◆ EXERCISE ◆
The task calls for the line containing "Click inside the personal note pad textarea" and all later lines, through the end of the entries below, to be set down exactly and without pictures.

Saved entries
☆ ☆ ☆ ☆ ☆ ☆ ☆

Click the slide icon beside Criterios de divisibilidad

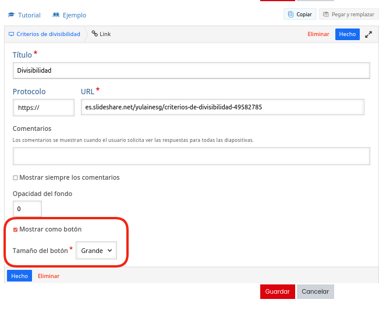[x=12, y=34]

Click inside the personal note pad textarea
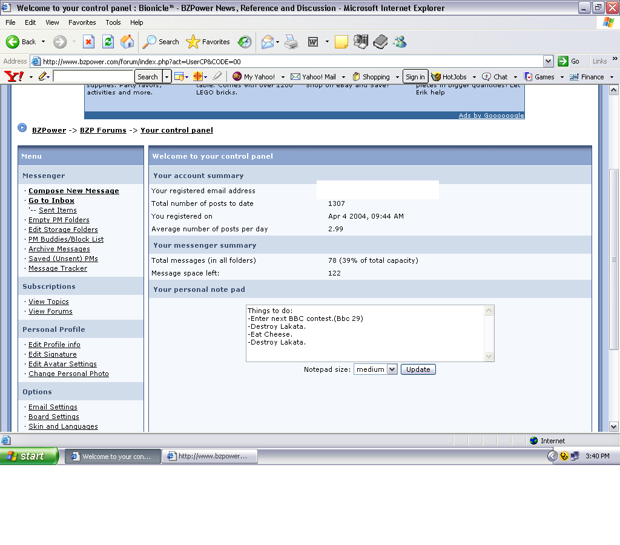[x=364, y=333]
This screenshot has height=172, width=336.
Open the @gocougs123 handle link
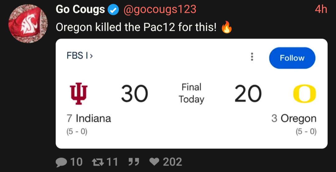coord(160,10)
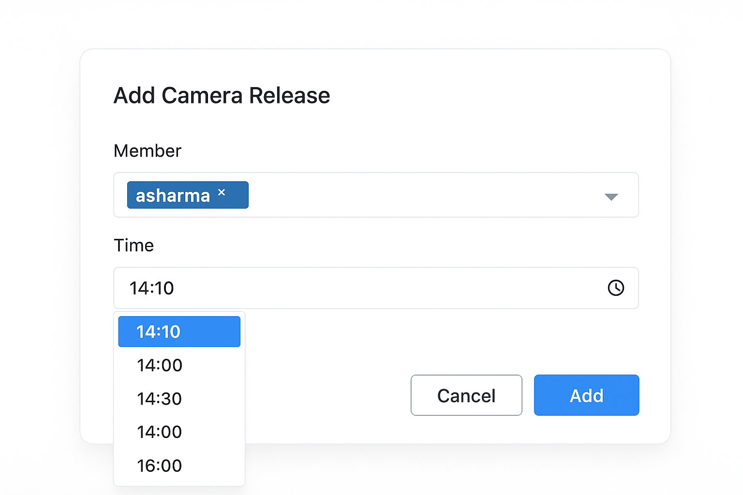Select the 14:00 option just above 16:00
743x495 pixels.
pyautogui.click(x=160, y=432)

☆ ☆ ☆ ☆ ☆ ☆ ☆

◆ EXERCISE RESPONSE ◆
Click inside the personal note pad textarea
[x=364, y=333]
This screenshot has height=172, width=336.
Open the @gocougs123 handle link
coord(160,10)
Select the 14:00 option just above 16:00
743x495 pixels.
pyautogui.click(x=160, y=432)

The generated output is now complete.